• **TRY IT**
Copy, please, the line with "This screenshot has height=868, width=1389." and each line that follows it through the end of the data below, exactly as given and without pictures.

• **THE DATA**
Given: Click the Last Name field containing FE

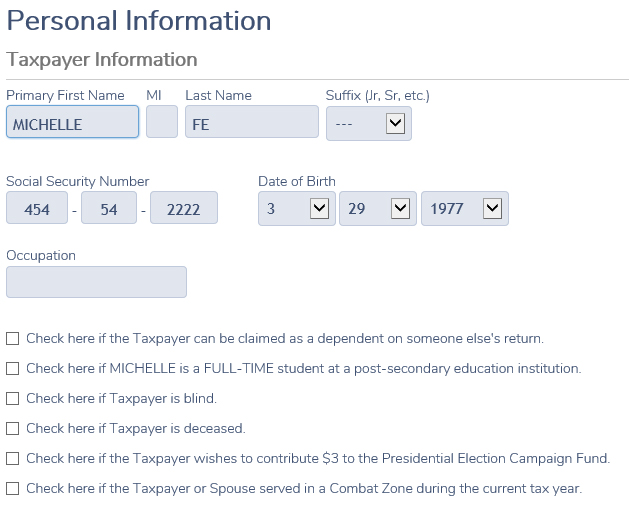Looking at the screenshot, I should click(x=252, y=122).
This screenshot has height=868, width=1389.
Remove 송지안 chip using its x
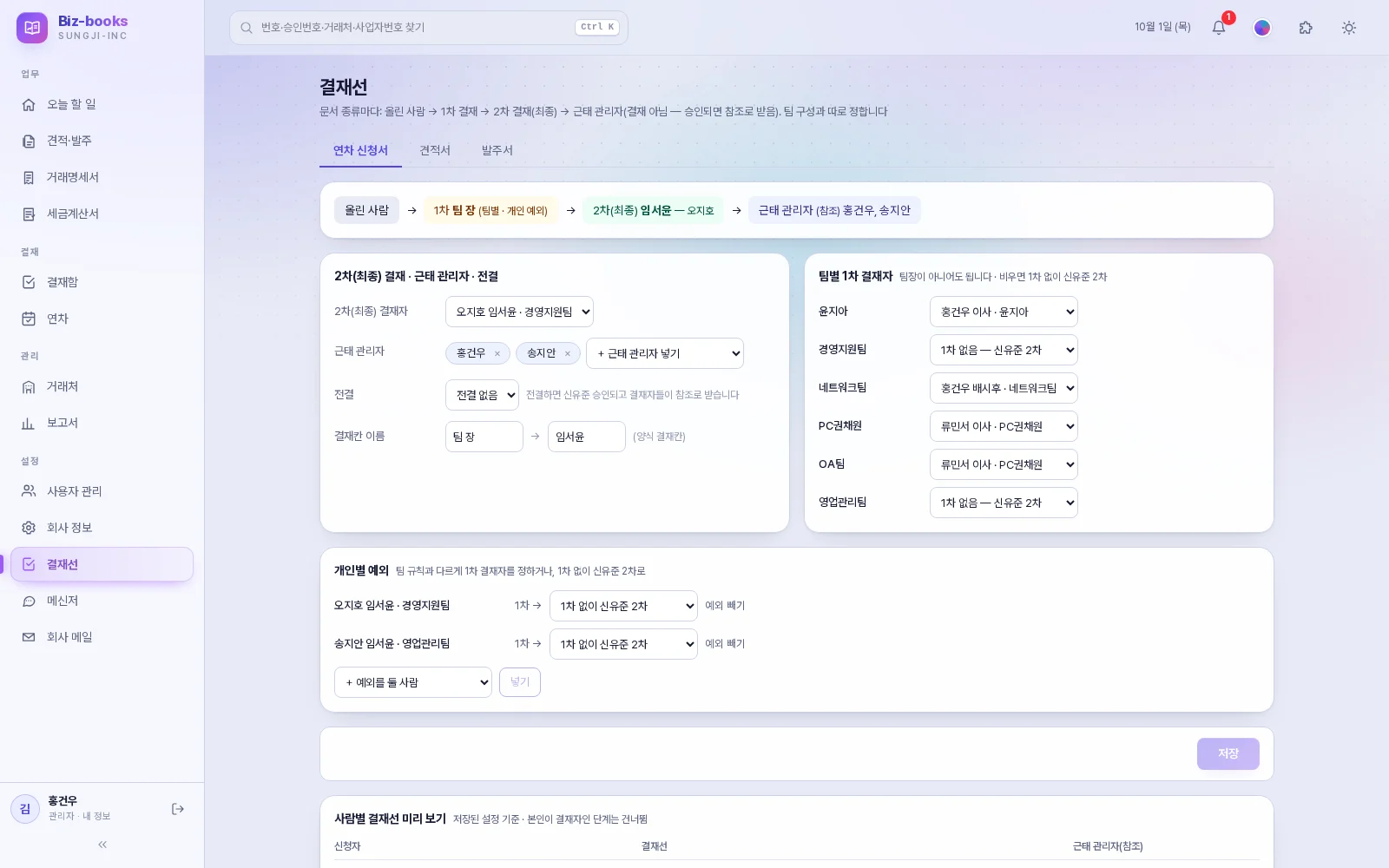coord(568,353)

• **RESPONSE AREA**
This screenshot has height=868, width=1389.
Remove 송지안 chip using its x
coord(568,353)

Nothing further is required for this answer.